SUPPLIED ENTRIES.
************
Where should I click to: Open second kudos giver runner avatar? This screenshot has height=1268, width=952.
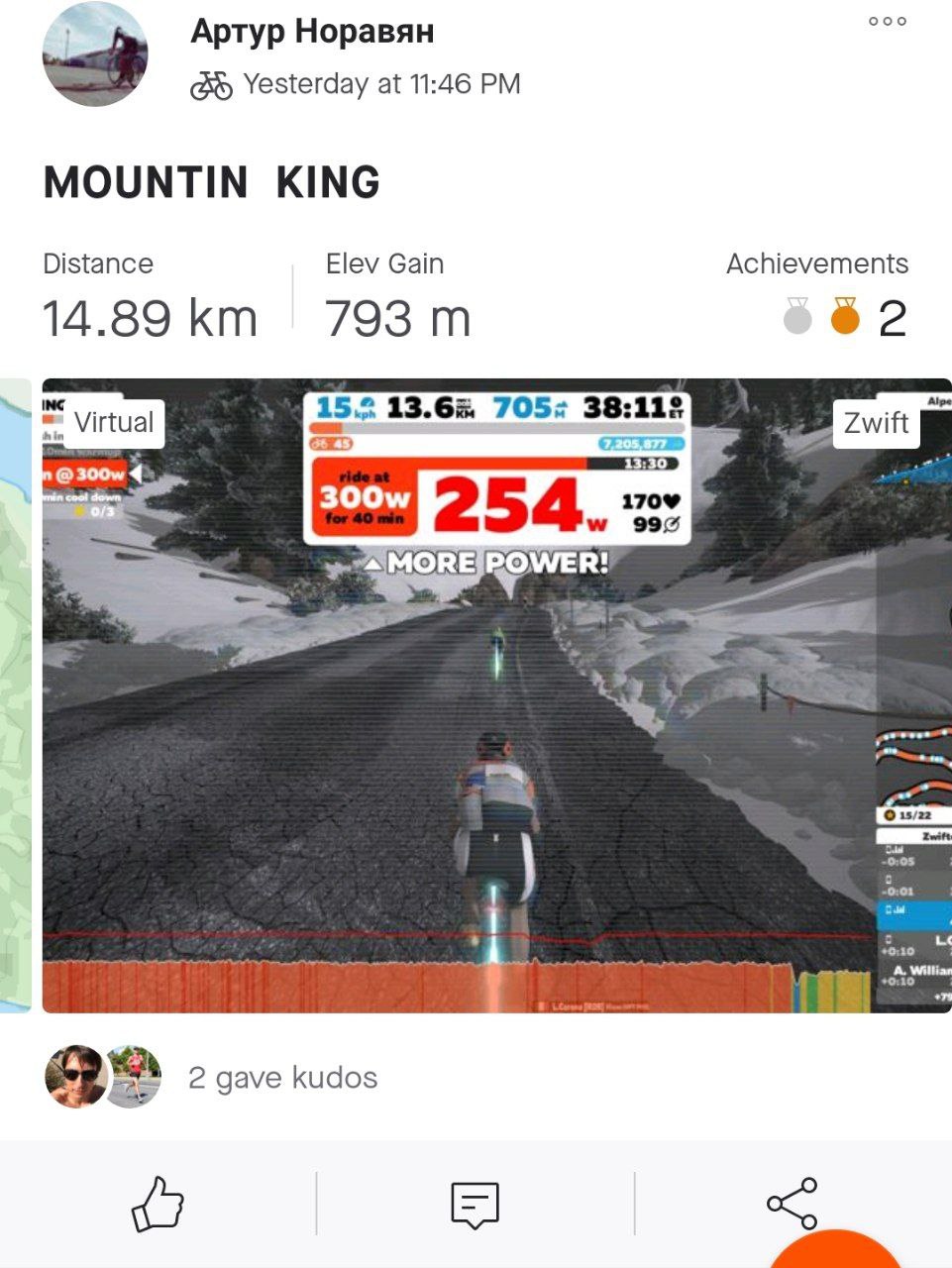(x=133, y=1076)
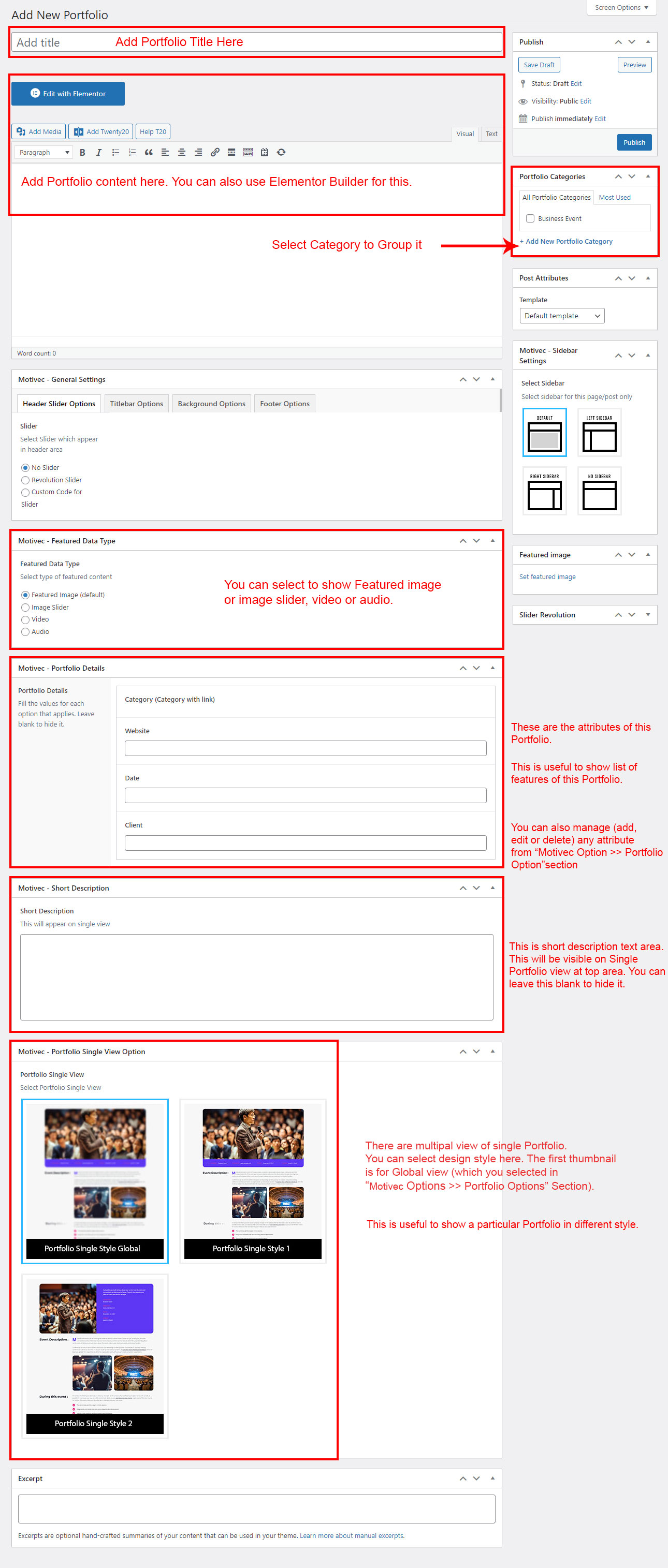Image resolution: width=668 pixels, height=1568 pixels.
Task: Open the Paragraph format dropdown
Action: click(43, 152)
************
TASK OBJECTIVE. Strip the images and reproduce the remaining records precisely.

EXERCISE ANSWER.
Where should I click to: Open second kudos giver runner avatar? This screenshot has height=1268, width=952.
(x=133, y=1076)
Image resolution: width=668 pixels, height=1568 pixels.
Task: Open the Paragraph format dropdown
Action: click(43, 152)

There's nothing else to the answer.